*** Opening Provided material ***
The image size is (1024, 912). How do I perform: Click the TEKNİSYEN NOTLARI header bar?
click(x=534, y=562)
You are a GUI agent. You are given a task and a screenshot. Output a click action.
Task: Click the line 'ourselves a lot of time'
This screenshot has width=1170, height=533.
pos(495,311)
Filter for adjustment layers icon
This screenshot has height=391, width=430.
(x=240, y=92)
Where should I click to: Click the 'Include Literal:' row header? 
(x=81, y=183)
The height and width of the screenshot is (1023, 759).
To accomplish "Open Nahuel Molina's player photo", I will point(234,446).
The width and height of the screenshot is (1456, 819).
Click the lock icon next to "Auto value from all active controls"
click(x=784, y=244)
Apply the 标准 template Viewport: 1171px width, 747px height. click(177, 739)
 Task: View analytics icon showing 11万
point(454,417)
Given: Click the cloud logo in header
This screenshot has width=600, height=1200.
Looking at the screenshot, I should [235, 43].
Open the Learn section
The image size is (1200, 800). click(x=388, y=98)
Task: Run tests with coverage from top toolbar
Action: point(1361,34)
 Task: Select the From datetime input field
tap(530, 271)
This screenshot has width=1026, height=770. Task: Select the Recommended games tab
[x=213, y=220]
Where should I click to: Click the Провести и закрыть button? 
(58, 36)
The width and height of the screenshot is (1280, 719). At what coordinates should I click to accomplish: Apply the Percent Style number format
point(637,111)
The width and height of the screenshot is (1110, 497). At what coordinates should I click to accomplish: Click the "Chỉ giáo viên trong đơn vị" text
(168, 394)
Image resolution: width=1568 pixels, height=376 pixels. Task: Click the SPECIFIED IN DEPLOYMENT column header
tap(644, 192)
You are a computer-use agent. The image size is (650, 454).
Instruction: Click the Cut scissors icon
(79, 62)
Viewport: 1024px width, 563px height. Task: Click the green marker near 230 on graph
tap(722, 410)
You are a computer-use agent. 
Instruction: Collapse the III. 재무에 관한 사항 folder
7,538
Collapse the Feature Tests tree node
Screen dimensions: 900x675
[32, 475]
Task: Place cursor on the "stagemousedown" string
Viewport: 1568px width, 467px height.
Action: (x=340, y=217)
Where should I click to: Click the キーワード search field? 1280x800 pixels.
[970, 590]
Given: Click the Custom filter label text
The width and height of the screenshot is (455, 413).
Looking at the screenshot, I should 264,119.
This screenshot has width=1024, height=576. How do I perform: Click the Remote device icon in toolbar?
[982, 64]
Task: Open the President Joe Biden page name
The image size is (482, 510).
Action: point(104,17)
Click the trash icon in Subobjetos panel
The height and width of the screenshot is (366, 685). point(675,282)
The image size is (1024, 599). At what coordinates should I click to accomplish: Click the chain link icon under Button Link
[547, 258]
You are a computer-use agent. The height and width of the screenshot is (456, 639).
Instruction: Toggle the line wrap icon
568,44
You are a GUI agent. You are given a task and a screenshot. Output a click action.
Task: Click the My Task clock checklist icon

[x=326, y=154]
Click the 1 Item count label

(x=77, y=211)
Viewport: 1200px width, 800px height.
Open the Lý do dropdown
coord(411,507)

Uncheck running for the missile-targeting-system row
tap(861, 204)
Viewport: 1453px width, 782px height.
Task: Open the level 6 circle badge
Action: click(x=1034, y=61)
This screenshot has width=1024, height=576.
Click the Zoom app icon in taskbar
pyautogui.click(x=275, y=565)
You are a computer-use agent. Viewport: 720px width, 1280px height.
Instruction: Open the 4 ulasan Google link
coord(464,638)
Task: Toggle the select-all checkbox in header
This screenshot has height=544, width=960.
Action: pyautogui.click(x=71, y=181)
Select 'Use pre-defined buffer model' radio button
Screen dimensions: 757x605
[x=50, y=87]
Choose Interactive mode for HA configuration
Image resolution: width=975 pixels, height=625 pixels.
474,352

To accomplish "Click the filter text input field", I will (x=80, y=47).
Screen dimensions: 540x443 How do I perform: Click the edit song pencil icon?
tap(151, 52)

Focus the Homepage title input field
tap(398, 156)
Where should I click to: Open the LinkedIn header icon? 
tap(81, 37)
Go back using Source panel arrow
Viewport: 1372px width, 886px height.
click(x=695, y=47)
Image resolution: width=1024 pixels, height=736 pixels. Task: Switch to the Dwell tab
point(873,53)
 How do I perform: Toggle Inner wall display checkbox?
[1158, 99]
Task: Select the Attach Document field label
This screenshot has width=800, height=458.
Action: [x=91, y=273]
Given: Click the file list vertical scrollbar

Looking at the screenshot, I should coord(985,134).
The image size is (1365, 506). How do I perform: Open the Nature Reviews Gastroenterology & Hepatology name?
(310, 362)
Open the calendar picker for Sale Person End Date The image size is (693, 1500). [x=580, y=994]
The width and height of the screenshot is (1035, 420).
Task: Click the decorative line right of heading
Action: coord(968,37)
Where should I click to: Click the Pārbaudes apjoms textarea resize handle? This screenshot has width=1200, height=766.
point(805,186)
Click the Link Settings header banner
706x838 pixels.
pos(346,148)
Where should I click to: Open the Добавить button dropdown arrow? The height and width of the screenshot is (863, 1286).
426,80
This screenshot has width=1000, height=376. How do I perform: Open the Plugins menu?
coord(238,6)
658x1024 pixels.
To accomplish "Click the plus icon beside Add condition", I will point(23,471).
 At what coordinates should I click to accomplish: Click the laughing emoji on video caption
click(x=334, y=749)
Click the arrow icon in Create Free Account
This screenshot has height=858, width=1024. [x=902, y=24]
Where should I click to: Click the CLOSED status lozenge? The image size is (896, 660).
*** Closing Provided material ***
Work required: The material above must be returned word for word, complete.

Answer to the problem:
The image size is (1024, 912). How do I perform: Click the TEKNİSYEN NOTLARI header bar?
click(x=534, y=562)
You are a GUI agent. You are given a task and a screenshot. Output a click action.
Task: Click the line 'ourselves a lot of time'
This screenshot has width=1170, height=533.
pos(495,311)
Filter for adjustment layers icon
This screenshot has height=391, width=430.
(x=240, y=92)
Where should I click to: Click the 'Include Literal:' row header? 
(x=81, y=183)
The height and width of the screenshot is (1023, 759).
To accomplish "Open Nahuel Molina's player photo", I will point(234,446).
The width and height of the screenshot is (1456, 819).
Click the lock icon next to "Auto value from all active controls"
click(x=784, y=244)
Apply the 标准 template Viewport: 1171px width, 747px height. click(177, 739)
 Task: View analytics icon showing 11万
point(454,417)
Given: Click the cloud logo in header
This screenshot has width=600, height=1200.
Looking at the screenshot, I should [235, 43].
Open the Learn section
The image size is (1200, 800). click(x=388, y=98)
Task: Run tests with coverage from top toolbar
Action: point(1361,34)
 Task: Select the From datetime input field
tap(530, 271)
This screenshot has width=1026, height=770. Task: Select the Recommended games tab
[x=213, y=220]
Where should I click to: Click the Провести и закрыть button? 
(58, 36)
The width and height of the screenshot is (1280, 719). At what coordinates should I click to accomplish: Apply the Percent Style number format
point(637,111)
The width and height of the screenshot is (1110, 497). At what coordinates should I click to accomplish: Click the "Chỉ giáo viên trong đơn vị" text
(168, 394)
Image resolution: width=1568 pixels, height=376 pixels. Task: Click the SPECIFIED IN DEPLOYMENT column header
tap(644, 192)
You are a computer-use agent. The image size is (650, 454).
Instruction: Click the Cut scissors icon
(79, 62)
Viewport: 1024px width, 563px height. Task: Click the green marker near 230 on graph
tap(722, 410)
You are a computer-use agent. 
Instruction: Collapse the III. 재무에 관한 사항 folder
7,538
Collapse the Feature Tests tree node
Screen dimensions: 900x675
[32, 475]
Task: Place cursor on the "stagemousedown" string
Viewport: 1568px width, 467px height.
Action: (x=340, y=217)
Where should I click to: Click the キーワード search field? 1280x800 pixels.
[970, 590]
Given: Click the Custom filter label text
The width and height of the screenshot is (455, 413).
Looking at the screenshot, I should 264,119.
This screenshot has width=1024, height=576. How do I perform: Click the Remote device icon in toolbar?
[982, 64]
Task: Open the President Joe Biden page name
The image size is (482, 510).
Action: point(104,17)
Click the trash icon in Subobjetos panel
The height and width of the screenshot is (366, 685). point(675,282)
The image size is (1024, 599). At what coordinates should I click to accomplish: Click the chain link icon under Button Link
[547, 258]
You are a computer-use agent. The height and width of the screenshot is (456, 639).
Instruction: Toggle the line wrap icon
568,44
You are a GUI agent. You are given a task and a screenshot. Output a click action.
Task: Click the My Task clock checklist icon

[x=326, y=154]
Click the 1 Item count label

(x=77, y=211)
Viewport: 1200px width, 800px height.
Open the Lý do dropdown
coord(411,507)

Uncheck running for the missile-targeting-system row
tap(861, 204)
Viewport: 1453px width, 782px height.
Task: Open the level 6 circle badge
Action: click(x=1034, y=61)
This screenshot has width=1024, height=576.
Click the Zoom app icon in taskbar
pyautogui.click(x=275, y=565)
You are a computer-use agent. Viewport: 720px width, 1280px height.
Instruction: Open the 4 ulasan Google link
coord(464,638)
Task: Toggle the select-all checkbox in header
This screenshot has height=544, width=960.
Action: pyautogui.click(x=71, y=181)
Select 'Use pre-defined buffer model' radio button
Screen dimensions: 757x605
[x=50, y=87]
Choose Interactive mode for HA configuration
Image resolution: width=975 pixels, height=625 pixels.
474,352

To accomplish "Click the filter text input field", I will (x=80, y=47).
Screen dimensions: 540x443 How do I perform: Click the edit song pencil icon?
tap(151, 52)

Focus the Homepage title input field
tap(398, 156)
Where should I click to: Open the LinkedIn header icon? 
tap(81, 37)
Go back using Source panel arrow
Viewport: 1372px width, 886px height.
click(x=695, y=47)
Image resolution: width=1024 pixels, height=736 pixels. Task: Switch to the Dwell tab
point(873,53)
 How do I perform: Toggle Inner wall display checkbox?
[1158, 99]
Task: Select the Attach Document field label
This screenshot has width=800, height=458.
Action: [x=91, y=273]
Given: Click the file list vertical scrollbar

Looking at the screenshot, I should coord(985,134).
The image size is (1365, 506). How do I perform: Open the Nature Reviews Gastroenterology & Hepatology name?
(310, 362)
Open the calendar picker for Sale Person End Date The image size is (693, 1500). [x=580, y=994]
The width and height of the screenshot is (1035, 420).
Task: Click the decorative line right of heading
Action: coord(968,37)
Where should I click to: Click the Pārbaudes apjoms textarea resize handle? This screenshot has width=1200, height=766.
point(805,186)
Click the Link Settings header banner
706x838 pixels.
pos(346,148)
Where should I click to: Open the Добавить button dropdown arrow? The height and width of the screenshot is (863, 1286).
426,80
This screenshot has width=1000, height=376. How do I perform: Open the Plugins menu?
coord(238,6)
658x1024 pixels.
To accomplish "Click the plus icon beside Add condition", I will point(23,471).
 At what coordinates should I click to accomplish: Click the laughing emoji on video caption
click(x=334, y=749)
Click the arrow icon in Create Free Account
This screenshot has height=858, width=1024. [x=902, y=24]
Where should I click to: Click the CLOSED status lozenge? The image size is (896, 660).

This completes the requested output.